TASK STATEMENT:
When you reach the line containing "Task: Toggle fullscreen expand icon" in the entries below, please begin setting down lines exactly, stop only after the last one, and add nothing else.

*** Opening DATA FOR ANALYSIS ***

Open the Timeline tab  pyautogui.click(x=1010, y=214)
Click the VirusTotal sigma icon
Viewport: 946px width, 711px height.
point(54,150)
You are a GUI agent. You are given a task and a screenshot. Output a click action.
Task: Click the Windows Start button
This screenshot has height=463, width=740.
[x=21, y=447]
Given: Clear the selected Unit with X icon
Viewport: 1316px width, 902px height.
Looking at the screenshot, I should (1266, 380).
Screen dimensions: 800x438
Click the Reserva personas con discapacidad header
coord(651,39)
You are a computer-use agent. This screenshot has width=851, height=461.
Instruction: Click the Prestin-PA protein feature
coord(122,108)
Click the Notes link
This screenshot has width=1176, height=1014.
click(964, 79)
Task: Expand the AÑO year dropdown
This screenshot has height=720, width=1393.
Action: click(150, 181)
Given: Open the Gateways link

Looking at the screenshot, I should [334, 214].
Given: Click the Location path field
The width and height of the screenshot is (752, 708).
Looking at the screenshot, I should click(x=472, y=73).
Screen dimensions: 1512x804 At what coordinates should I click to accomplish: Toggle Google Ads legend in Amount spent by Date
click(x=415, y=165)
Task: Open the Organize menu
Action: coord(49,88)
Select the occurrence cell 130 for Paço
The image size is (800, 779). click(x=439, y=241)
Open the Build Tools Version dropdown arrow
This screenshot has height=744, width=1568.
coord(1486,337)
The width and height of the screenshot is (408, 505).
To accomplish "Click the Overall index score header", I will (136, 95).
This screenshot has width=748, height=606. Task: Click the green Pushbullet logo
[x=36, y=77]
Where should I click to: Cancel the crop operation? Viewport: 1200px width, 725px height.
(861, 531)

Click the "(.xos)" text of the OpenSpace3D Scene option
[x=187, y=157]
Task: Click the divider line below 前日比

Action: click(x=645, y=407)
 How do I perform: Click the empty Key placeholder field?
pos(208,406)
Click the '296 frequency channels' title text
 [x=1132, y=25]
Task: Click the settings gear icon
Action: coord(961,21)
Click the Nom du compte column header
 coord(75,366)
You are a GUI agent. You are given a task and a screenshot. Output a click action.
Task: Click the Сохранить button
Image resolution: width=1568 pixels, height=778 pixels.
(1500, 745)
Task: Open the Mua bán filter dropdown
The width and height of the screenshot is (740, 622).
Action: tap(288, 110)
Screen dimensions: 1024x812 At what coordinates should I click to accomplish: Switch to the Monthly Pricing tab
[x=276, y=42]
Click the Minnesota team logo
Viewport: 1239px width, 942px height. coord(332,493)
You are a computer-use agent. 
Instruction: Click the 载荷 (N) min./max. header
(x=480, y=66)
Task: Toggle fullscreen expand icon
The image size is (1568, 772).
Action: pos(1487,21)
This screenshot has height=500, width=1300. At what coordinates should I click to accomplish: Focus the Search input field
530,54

*** Closing DATA FOR ANALYSIS ***

YOUR RESPONSE:
Task: Toggle fullscreen expand icon
The image size is (1568, 772).
Action: pos(1487,21)
This screenshot has height=500, width=1300. At what coordinates should I click to accomplish: Focus the Search input field
530,54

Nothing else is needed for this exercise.